Originaire d'Angleterre, Felicity Everett est partie vivre quatre ans en Australie avant de rentrer au pays. Pour écrire d'abord des romans pour la jeunesse et, à partir de 2001, un premier roman pour les « grands », Story of Us.

On peut la découvrir en France avec l’excellent Les Voisins du 9 (Harper Collins Poche) dont l'accroche résume bien la situation : « Vos ennuis commencent au seuil de leur porte... » Sara, mère de famille sans histoire(s), s'ennuie dans sa petite vie bovaryesque d'un quartier résidentiel de Londres. Jusqu'au jour où vont emménager, au 9, de nouveaux voisins : Lou, Gavin (et leur gamin), un couple de bobos emblématiques.

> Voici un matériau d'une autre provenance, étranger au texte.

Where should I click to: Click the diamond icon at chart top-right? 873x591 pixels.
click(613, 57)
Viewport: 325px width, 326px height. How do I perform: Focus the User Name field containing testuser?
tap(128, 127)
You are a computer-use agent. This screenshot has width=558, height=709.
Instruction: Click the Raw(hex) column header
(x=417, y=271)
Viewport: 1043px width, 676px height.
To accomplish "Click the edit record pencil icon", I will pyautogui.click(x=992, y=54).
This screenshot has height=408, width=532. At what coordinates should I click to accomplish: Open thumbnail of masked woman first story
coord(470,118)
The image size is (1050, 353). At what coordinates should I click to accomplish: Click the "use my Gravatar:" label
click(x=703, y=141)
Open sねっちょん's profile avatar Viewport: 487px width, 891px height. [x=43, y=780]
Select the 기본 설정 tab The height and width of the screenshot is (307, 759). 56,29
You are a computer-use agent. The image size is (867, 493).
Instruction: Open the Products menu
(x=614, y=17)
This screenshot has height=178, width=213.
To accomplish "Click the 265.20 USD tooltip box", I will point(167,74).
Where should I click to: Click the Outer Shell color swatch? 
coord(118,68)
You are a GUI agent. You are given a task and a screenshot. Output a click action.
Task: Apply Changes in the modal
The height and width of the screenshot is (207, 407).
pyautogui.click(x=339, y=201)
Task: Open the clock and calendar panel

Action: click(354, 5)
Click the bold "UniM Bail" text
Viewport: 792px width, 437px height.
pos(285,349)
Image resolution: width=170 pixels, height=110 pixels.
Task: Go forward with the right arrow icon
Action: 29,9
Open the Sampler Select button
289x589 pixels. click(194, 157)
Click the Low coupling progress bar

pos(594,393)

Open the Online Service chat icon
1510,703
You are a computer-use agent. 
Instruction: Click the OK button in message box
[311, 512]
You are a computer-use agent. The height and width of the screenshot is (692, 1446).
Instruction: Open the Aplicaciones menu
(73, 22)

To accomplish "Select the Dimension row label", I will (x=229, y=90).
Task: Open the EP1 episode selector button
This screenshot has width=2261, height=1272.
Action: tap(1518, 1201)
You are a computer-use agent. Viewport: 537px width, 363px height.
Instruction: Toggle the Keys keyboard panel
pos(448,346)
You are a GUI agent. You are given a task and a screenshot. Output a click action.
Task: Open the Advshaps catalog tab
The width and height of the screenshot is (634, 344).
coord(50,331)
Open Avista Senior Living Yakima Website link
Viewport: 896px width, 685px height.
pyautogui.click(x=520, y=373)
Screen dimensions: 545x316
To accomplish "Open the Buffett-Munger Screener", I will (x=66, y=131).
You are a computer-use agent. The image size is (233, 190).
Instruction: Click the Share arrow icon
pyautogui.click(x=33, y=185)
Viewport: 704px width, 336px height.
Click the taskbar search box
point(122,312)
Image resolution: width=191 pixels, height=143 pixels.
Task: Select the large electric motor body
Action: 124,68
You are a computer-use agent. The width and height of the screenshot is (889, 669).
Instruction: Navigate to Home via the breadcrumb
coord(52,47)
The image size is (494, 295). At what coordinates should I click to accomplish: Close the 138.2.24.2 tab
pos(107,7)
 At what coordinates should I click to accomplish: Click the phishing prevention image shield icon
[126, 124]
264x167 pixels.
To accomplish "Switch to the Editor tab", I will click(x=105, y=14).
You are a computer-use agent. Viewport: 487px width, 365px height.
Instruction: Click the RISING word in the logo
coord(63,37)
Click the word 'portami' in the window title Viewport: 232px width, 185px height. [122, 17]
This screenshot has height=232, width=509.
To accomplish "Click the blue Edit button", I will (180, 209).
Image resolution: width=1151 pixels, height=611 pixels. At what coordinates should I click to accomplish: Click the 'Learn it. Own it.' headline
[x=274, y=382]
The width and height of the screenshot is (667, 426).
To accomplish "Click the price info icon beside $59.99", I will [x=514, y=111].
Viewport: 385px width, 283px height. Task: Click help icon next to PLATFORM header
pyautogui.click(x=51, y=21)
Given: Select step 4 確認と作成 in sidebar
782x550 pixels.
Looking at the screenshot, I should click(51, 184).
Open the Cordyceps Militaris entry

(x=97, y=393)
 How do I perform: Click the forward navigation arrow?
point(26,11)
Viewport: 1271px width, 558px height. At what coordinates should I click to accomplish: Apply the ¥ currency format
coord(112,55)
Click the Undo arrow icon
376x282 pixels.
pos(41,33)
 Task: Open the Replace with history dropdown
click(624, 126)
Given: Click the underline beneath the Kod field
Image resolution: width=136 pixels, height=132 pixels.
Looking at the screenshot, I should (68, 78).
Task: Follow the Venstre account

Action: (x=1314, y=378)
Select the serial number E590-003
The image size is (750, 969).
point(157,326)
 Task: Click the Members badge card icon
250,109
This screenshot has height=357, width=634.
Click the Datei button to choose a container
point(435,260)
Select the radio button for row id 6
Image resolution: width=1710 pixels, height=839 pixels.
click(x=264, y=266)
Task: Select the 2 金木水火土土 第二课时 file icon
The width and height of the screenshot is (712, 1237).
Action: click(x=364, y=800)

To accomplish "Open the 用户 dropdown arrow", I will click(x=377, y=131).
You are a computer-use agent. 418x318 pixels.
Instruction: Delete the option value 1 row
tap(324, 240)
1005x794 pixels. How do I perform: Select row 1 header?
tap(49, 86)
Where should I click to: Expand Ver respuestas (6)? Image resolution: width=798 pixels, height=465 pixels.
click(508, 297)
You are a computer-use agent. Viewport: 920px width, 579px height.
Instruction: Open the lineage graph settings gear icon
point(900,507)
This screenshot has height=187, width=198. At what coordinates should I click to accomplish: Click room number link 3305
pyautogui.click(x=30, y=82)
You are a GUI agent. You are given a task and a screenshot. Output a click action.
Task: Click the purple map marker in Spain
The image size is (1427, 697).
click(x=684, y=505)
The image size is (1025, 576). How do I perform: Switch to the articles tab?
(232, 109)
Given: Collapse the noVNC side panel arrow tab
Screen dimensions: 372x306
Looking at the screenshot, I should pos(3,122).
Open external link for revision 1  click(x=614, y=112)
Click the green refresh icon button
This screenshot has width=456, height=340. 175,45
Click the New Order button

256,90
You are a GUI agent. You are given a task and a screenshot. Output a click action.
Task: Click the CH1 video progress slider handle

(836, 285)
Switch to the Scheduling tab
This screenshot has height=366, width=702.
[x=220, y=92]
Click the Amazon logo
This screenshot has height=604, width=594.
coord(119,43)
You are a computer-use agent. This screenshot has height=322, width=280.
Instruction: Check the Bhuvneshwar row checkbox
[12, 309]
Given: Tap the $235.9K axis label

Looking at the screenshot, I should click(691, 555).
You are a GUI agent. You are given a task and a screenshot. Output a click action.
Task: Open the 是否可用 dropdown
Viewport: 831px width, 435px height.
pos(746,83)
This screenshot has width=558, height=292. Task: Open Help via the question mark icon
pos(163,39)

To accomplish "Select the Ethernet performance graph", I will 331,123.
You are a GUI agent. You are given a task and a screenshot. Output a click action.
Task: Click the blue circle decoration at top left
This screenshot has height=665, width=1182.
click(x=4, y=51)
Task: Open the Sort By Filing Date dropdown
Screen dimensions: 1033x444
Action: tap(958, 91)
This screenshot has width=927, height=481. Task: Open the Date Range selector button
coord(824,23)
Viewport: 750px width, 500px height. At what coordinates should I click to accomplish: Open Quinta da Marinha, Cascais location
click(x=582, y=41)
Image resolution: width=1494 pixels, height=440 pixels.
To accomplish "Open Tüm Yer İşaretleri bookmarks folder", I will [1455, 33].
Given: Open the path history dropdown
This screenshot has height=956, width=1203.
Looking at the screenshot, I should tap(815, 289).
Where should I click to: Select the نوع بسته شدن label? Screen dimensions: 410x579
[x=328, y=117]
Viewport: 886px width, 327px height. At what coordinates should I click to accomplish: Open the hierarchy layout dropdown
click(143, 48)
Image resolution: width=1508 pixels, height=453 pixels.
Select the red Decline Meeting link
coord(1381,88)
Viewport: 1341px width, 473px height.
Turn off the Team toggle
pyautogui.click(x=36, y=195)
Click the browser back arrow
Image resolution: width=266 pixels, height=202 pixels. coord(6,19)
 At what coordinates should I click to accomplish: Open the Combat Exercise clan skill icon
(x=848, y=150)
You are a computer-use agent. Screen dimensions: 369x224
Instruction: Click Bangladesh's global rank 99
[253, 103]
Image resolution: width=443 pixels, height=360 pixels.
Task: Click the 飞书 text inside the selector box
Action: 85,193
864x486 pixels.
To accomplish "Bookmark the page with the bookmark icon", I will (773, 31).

Invités à la crémaillère chez ces newcomers, Sara et Neil, son mari, sont littéralement séduits et bluffés par le couple atypique (et leurs amis invités pour l'occasion). Sara est honorée de devenir bientôt l'amie de Lou, en même temps qu'elle commence à trouver Gavin beaucoup plus fun que son Neil de mari, lisse et sans surprise...

Bientôt, les deux couples ne se quittent plus, déjeunant et dînant les uns chez les autres, faisant la teuf à chaque occasion et donnant un coup de jeune au quartier assoupi et qui n'en croit pas ses yeux.

Un jour, pourtant, Sara va les ouvrir, ses yeux, sur l' « amitié »  de Lou à son égard, une « amitié » à sens unique qui a fini par faire de Sara la bonne à tout faire des voisins du 9... Et si ces bobos, pas si bébêtes que ça, les manipulaient ? Et s'ils avaient tout fait pour les couper de leurs anciennes relations, pour les gouroutiser ?

 


Dans un de ses poèmes, « Romance somnambule », Federico Garcia-Lorca écrit : « Mais moi je ne suis plus moi et ma maison n'est plus mienne ». C'est ce que traduit bien ce thriller à prétentions – réussies – psychologiques.